# 課題
抜粋本文を読み、次の問いに答えよ。
(a) 26歳の既婚の人とは、どこで待ち合わせをすることになったか。
(b) 美夏さんとは、どの駅で待ち合わせたか。
(c) 彼女がやってきたのは、約束の何時だったか。

# 抜粋本文
割り切った関係でお金がもらえるという話が、
信じられないようであった。
「二時間で3万円くらいが相場じゃないかな?」
と話すと、
「バイトで一生懸命働いたって、そんな額にはならないよ」
と、反応した。
初めての援交ということなの? 
たぶん演技だよね。大人を喜ばせる演出だよね? きっと。

用事があるらしく「後で連絡する」と言って一旦切れた。
「後で・・・」というセリフはいつも決まってお断りを意味する。

ケータイはこないと思った。

ぼくは閑だったので
「これから割り切って会える方を探している」
と再度伝言を入れた。彼女の事は忘れた。
間もなく、レスがついて26歳の既婚の人だった。
北十八条東8丁目で待ち合わせをする事になった。
主婦のお小遣い稼ぎなのかな?

待ち合わせ場所に向かっているクルマの中で、またケータイが鳴った。
美夏さんだった。びっくりした。約束どおりだった。
実は札幌の中心街にいてまもなく逢えるというものだった。
咄嗟に26歳の既婚の彼女を断る事に決めた。

二十四条駅で待ち合わせた。
どうなってるんだろう?
その間に、26歳の人から場所確認のケータイが鳴り、
「急用が出来たので申し訳ない」と、お断りした。

約束の午後一時に彼女がやってきた。

# 提供データ
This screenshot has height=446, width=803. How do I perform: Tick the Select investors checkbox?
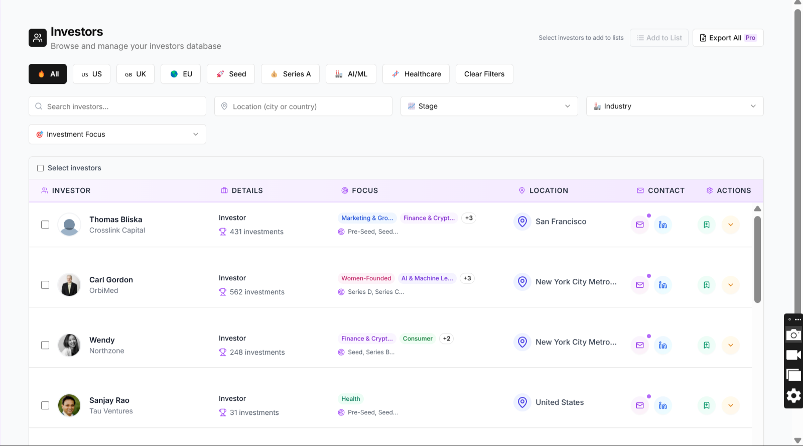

# 解答
(a) 北十八条東8丁目で待ち合わせをすることになった。
(b) 二十四条駅で待ち合わせた。
(c) 約束の午後一時にやってきた。